# Corner Bead Instead of Baseboard Molding



## oldrivers (May 2, 2009)

http://files.buildsite.com/dbderived-f/fryreglet/derived_files/derived300070.pdf

:thumbsup:


----------



## gmhammes (Jan 10, 2010)

i am curious to see how this turns out. Keep us posted!


----------



## bjbatlanta (Jul 16, 2008)

I personally don't use plastic, but some people swear by it. The screws won't pull up in the drywall. You'll have to hit a stud....


----------



## Proby (Jul 17, 2010)

What is the purpose of this? Just for looks, or is this something to do with airflow?


----------



## bjbatlanta (Jul 16, 2008)

Shouldn't be any airflow if there's a bottom plate on the wall.

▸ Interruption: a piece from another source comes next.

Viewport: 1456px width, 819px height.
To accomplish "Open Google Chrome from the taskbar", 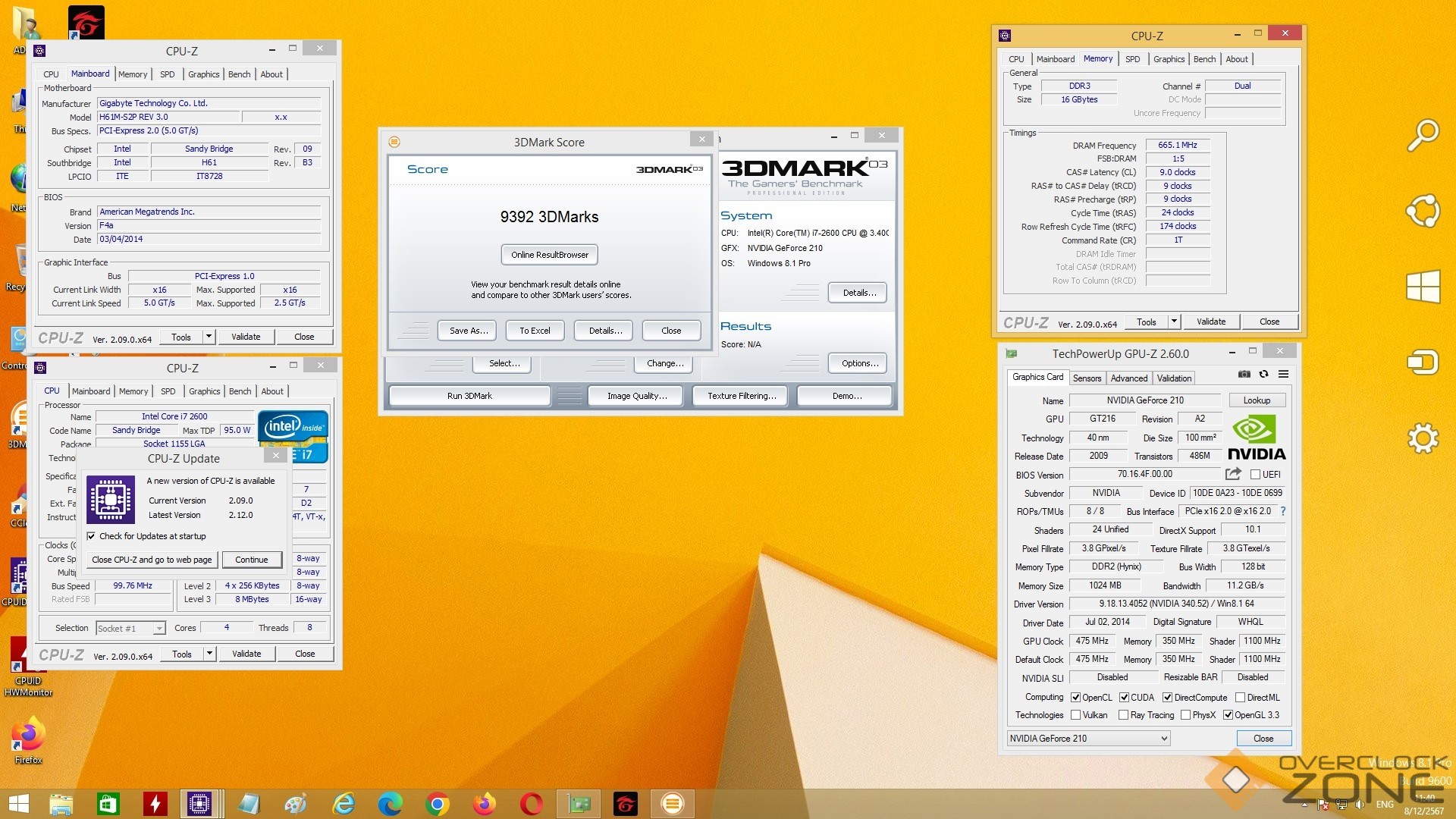I will point(438,803).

I'm guessing just a different look???


----------



## oldrivers (May 2, 2009)

It does have a unique look not having trim , but another advantage is you dont have to worry about trim shrinking and expanding leaving those gaps in the miters. probably less cost aswell not having to finish the trim .


----------



## gmhammes (Jan 10, 2010)

I would have the problem with pet hair and dust collecting under the gap. I still like the idea and am awaiting results!


----------



## Big N8 (Oct 28, 2009)

Great idea. Base trim can be a pain to paint and to fit. Keeps us posted on how it turns out.


----------